(Passage provided):
+++++

Floorr

View Original

Juliette Dominati

“I like to think of my pieces as really small and fragile things that could go back on being unseen, useless, once put out of the show space.”

Interview by: Natalia Gonzalez Martin

Could you tell us a bit about yourself and your background? Where did you study?

I was born in Paris in 1990. I have been taking pictures with a film camera since I am quite young. When I was a kid, I was not able to look at the picture right away, and I don’t remember being interested by looking at it at all. I see now that it was more about the action, to stand in the landscape within the idea to take and keep something from the scenes around me, maybe in order to find a way to connect to it. I feel the same now with my smartphone. I keep on taking videos. Maybe it is a way to connect to one’s surroundings and to stand in the scenery, to feet bravely on your two feet with a camera stick stretched in the air! I studied Visual Arts in my hometown at the Beaux-arts of ParisCergy focusing on Painting and Theater.

Your work can be seen as sculptural collages, how are connections between objects born for your pieces?

I work on building a body of work more than independent objects. I like to think of my pieces as really small and fragile things that could go back on being unseen, useless, once put out of the show space. Most of them are fragile but not precious. Some have stronger qualities to remain artwork while others go back to trash /or studio to be re-used. I am more interested in the link between the objects, how they carry each other and create a world where hierarchies can easily be inverted between important and non-important.

Domestic Affairs, 2017

The constant combination of found objects with more traditional approaches such as painting brings questions regarding craft and the artistic process, could you talk a bit more about these two and how you combine them?

I often don’t use canvas and sometimes don’t even use paint, but I still continue to think as a painter gleaning images and composing. I extended my research into a wider discussion of forms, I record, store, save up sounds, films, fabrics and all kind of material. My occupation is now to create bounds within different objects and different medias. I practice painting through covering-up objects, I coat them, using ready-mades as to redeem them, I attach them one to another, trying to create a non-serious space, a space disrupted from the every-day life, where the rules are different, it’s about colours, dynamics, vitality.

Your work has a strong autobiographical element, what is the selection process of those experiences and how do they translate to your work?

I work with the material that surrounds me. I pick up things from my every-day life, I take notes, I re-draw scenes I have seen or conversations I heard, I take photos and videos, I use wood, fabric, what is available to paint and then I organise it into space. I build sensitive and intimate environments hoping that others can relate to it. Working in-situ with ready-mades objects already create a sense of déjà-vu for the viewer, a familiar sensation.

There is a theatrical, set-like quality to it, like a narrative, is about to unfold around the pieces…

The installations could be seen as emptied sets or immersive still life paintings. All inanimate and common place objects either natural or man-made. Still life paintings or photography share the feeling that something just happened or is about to. I like it when non-precious objects or moments acquire an archeological value. They become characters themselves. And maybe the viewer trying to reconnect them become a storyteller.

+++++

(Recorded data):
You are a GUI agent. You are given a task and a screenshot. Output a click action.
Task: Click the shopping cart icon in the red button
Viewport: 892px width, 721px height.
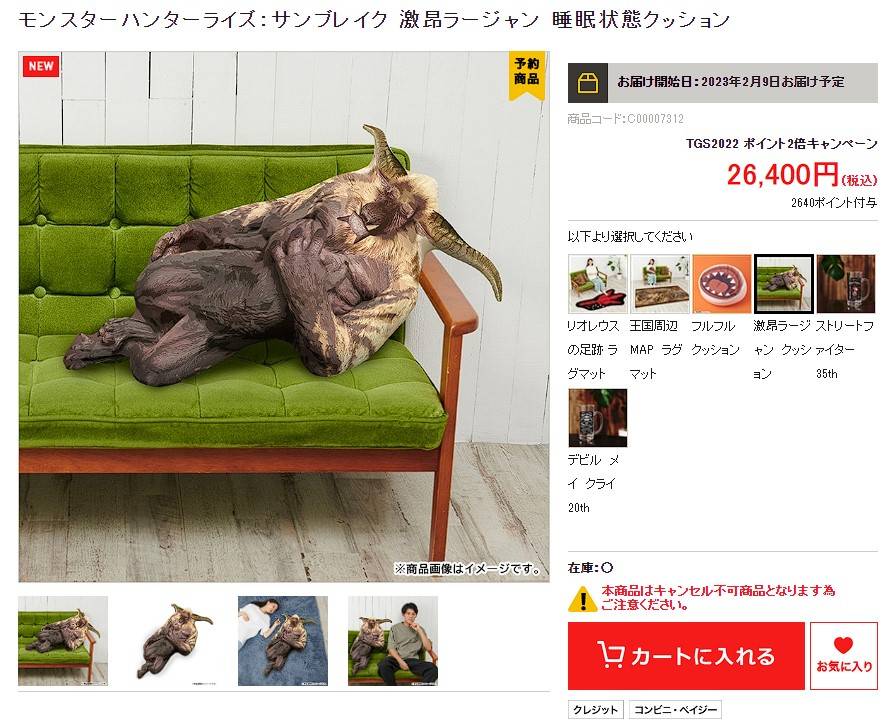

+++++

(To do):
1) Answer these questions from the interview above:
(a) In what city and year was Juliette Dominati born?
(b) At which school did Dominati study Visual Arts, and in what two areas?
(c) According to the final answer, what two things could the installations be seen as?
2) Summarize the interview above in two sentences.

(Final answers):
1)
(a) Paris, in 1990.
(b) The Beaux-arts of ParisCergy, focusing on Painting and Theater.
(c) Emptied sets or immersive still life paintings.

2) Juliette Dominati, born in Paris in 1990, studied Visual Arts at the Beaux-arts of ParisCergy and builds a body of work from material gathered in everyday life, such as notes, photos, videos, wood and fabric. Dominati practices painting by coating and attaching ready-made objects to one another, and the resulting installations could be seen as emptied sets or immersive still life paintings in which non-precious objects become characters.